▸ Problem requirements
Every line that holds the word "settings" needs to be copied from the data below.

▸ Data
════════════════════

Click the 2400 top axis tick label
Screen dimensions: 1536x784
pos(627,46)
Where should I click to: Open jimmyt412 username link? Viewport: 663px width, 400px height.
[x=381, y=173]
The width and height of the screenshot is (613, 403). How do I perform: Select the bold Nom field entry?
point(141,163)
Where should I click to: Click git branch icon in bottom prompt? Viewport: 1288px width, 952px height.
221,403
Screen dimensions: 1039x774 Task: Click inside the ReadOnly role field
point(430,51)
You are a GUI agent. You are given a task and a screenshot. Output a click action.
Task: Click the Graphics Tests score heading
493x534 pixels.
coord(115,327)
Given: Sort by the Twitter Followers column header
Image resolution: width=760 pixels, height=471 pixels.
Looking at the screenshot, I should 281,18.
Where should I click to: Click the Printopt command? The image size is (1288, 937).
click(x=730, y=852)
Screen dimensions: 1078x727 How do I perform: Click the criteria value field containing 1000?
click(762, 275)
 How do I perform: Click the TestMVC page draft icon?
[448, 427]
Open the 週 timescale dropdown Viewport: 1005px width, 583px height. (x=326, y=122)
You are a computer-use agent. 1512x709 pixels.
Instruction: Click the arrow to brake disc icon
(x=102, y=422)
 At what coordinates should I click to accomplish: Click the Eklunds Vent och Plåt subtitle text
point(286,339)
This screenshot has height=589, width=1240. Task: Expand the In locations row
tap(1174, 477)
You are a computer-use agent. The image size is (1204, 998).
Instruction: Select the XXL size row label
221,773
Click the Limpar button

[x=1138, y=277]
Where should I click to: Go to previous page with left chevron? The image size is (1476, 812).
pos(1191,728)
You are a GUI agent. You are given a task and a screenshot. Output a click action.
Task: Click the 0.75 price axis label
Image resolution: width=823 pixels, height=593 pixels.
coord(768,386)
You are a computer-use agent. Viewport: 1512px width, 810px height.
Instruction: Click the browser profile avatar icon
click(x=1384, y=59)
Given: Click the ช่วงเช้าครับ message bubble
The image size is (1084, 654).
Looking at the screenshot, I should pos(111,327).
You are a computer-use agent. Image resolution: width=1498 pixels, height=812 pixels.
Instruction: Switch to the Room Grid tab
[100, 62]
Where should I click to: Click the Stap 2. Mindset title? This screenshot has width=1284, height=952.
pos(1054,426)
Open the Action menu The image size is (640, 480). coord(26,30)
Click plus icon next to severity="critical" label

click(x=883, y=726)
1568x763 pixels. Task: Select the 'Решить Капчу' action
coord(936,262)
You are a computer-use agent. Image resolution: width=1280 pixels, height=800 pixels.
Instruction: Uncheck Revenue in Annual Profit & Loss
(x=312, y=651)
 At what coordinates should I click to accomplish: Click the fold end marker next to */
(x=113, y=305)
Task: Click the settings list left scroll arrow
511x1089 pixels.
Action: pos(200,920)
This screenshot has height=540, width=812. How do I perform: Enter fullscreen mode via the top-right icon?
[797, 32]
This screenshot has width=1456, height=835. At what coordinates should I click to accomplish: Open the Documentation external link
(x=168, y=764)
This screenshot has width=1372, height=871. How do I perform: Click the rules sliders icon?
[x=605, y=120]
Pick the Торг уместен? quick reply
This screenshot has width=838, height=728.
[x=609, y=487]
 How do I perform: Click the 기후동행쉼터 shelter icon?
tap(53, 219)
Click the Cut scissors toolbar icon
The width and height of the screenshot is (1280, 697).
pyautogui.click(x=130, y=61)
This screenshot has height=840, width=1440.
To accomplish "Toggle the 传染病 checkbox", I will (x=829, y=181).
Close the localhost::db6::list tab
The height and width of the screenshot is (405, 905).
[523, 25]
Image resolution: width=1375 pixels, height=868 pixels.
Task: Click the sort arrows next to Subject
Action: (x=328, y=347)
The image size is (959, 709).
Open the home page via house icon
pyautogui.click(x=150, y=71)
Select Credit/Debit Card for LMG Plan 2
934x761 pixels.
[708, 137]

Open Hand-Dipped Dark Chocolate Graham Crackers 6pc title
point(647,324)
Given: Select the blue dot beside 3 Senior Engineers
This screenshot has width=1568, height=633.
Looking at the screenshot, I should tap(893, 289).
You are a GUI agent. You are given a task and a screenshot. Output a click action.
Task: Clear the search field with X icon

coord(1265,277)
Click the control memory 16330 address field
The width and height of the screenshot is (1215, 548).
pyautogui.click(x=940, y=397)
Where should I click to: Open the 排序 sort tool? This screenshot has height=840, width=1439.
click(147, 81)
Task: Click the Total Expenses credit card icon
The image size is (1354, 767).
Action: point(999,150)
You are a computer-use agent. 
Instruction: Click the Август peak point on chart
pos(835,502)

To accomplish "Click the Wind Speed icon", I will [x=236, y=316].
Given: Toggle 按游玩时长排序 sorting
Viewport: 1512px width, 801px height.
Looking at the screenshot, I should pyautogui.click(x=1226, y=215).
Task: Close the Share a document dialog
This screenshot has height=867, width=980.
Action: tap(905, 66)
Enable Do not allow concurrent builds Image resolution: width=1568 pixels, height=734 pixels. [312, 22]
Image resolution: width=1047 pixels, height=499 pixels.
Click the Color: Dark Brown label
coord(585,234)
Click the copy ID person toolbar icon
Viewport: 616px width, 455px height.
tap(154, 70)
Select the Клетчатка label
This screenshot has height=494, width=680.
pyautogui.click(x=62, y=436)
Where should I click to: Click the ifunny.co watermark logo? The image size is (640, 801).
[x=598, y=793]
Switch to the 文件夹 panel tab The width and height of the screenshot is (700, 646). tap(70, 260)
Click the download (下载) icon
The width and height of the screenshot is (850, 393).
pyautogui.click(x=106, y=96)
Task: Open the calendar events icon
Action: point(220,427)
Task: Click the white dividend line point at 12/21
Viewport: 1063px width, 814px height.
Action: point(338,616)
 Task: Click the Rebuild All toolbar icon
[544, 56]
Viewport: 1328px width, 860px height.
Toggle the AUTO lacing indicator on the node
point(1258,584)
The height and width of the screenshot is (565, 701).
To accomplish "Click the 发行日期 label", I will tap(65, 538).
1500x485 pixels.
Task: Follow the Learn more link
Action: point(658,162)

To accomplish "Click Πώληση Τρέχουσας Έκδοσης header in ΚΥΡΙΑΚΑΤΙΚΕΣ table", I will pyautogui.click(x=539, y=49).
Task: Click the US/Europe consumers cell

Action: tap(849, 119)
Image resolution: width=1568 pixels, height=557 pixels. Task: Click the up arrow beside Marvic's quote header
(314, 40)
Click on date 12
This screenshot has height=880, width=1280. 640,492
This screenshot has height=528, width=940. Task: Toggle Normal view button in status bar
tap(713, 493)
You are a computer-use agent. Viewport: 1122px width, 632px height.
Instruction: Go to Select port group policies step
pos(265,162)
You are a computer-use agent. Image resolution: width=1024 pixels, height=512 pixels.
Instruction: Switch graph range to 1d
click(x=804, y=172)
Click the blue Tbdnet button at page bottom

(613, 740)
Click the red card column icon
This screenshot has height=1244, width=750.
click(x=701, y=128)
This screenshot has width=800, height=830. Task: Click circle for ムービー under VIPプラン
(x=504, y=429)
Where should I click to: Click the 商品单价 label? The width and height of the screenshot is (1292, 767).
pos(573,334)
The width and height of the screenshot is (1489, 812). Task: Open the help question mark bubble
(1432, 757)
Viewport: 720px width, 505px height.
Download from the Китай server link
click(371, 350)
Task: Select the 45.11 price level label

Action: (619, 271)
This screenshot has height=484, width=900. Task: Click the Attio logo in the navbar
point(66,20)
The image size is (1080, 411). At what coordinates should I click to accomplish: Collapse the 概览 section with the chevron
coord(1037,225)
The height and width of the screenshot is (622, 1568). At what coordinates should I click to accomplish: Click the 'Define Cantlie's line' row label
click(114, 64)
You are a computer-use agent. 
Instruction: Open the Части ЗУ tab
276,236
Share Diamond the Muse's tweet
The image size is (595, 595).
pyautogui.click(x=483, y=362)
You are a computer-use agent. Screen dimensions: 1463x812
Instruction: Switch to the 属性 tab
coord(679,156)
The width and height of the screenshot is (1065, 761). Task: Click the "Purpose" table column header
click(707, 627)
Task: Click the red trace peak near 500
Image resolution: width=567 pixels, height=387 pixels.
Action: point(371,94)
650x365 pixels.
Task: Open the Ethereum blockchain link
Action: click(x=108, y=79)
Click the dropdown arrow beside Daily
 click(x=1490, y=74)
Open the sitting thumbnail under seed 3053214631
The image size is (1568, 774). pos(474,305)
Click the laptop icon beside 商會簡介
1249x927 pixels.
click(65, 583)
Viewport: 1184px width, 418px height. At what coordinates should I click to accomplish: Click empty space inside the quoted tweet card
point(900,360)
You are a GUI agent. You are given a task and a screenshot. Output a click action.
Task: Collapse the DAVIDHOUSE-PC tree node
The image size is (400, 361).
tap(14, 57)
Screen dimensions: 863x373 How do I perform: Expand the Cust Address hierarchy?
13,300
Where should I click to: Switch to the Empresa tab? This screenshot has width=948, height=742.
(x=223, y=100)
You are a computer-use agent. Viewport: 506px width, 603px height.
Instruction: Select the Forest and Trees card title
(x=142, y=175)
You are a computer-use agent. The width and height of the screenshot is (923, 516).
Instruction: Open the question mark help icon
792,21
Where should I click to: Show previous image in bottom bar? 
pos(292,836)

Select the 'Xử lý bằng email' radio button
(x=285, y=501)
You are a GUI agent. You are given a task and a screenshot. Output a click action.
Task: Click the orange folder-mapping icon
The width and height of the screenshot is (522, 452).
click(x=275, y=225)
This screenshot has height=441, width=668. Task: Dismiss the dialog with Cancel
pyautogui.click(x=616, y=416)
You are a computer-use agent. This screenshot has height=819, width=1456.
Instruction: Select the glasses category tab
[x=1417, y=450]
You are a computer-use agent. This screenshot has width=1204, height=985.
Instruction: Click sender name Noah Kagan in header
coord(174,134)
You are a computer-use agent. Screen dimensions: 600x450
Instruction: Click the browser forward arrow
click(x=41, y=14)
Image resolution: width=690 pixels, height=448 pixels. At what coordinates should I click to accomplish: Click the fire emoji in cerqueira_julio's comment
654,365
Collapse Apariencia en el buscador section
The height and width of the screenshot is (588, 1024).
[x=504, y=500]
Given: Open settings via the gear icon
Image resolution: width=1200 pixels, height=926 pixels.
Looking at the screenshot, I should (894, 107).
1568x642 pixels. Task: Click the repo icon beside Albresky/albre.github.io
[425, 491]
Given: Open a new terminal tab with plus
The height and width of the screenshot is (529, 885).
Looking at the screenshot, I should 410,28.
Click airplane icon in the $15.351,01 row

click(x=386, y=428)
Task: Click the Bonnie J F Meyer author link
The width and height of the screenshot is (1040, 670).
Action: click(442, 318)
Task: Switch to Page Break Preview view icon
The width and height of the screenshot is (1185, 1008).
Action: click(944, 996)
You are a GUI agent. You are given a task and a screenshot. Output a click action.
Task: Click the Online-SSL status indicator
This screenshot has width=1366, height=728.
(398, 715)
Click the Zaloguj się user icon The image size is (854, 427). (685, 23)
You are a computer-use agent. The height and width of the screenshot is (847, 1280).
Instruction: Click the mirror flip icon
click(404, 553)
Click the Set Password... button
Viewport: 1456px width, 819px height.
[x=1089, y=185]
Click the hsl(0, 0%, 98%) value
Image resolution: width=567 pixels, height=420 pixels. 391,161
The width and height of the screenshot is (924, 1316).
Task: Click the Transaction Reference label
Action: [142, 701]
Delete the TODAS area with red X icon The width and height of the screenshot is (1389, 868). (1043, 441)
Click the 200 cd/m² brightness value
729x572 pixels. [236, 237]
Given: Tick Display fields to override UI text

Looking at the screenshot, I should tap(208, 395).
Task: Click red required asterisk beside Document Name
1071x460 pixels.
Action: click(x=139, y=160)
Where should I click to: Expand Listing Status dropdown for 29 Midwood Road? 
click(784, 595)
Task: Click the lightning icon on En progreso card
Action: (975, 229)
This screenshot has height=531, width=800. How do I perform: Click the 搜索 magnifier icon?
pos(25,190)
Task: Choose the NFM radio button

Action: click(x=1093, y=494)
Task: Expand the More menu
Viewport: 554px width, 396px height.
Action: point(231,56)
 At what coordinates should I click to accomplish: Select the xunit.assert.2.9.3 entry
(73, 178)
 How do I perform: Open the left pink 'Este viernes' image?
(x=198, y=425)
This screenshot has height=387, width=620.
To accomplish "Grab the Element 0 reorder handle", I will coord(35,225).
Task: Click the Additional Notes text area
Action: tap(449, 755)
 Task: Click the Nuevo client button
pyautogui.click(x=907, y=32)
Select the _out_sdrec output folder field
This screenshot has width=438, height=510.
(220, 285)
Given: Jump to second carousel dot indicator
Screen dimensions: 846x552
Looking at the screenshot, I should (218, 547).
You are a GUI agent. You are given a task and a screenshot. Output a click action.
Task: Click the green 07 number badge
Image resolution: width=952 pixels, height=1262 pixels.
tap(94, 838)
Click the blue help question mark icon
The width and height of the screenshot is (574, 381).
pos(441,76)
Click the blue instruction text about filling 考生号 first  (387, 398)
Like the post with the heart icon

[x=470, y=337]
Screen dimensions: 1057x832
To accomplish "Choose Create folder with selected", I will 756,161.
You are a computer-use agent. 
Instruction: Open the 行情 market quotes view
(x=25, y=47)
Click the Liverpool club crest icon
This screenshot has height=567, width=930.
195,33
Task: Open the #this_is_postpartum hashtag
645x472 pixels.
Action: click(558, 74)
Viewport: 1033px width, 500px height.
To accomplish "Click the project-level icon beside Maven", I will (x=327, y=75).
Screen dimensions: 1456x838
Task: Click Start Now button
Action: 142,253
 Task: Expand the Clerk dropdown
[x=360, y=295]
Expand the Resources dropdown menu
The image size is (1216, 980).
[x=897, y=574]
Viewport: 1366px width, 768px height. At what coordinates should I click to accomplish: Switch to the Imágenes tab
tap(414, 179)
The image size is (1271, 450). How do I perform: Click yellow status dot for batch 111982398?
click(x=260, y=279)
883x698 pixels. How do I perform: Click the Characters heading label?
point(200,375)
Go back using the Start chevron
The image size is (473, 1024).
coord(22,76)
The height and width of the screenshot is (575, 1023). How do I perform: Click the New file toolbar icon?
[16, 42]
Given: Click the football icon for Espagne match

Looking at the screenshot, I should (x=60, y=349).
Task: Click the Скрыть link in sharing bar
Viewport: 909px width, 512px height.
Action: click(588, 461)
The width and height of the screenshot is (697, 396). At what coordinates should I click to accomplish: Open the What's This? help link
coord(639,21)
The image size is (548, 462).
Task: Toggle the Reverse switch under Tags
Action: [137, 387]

════════════════════

▸ Your response
Task: Click the settings list left scroll arrow
Given: Open settings via the gear icon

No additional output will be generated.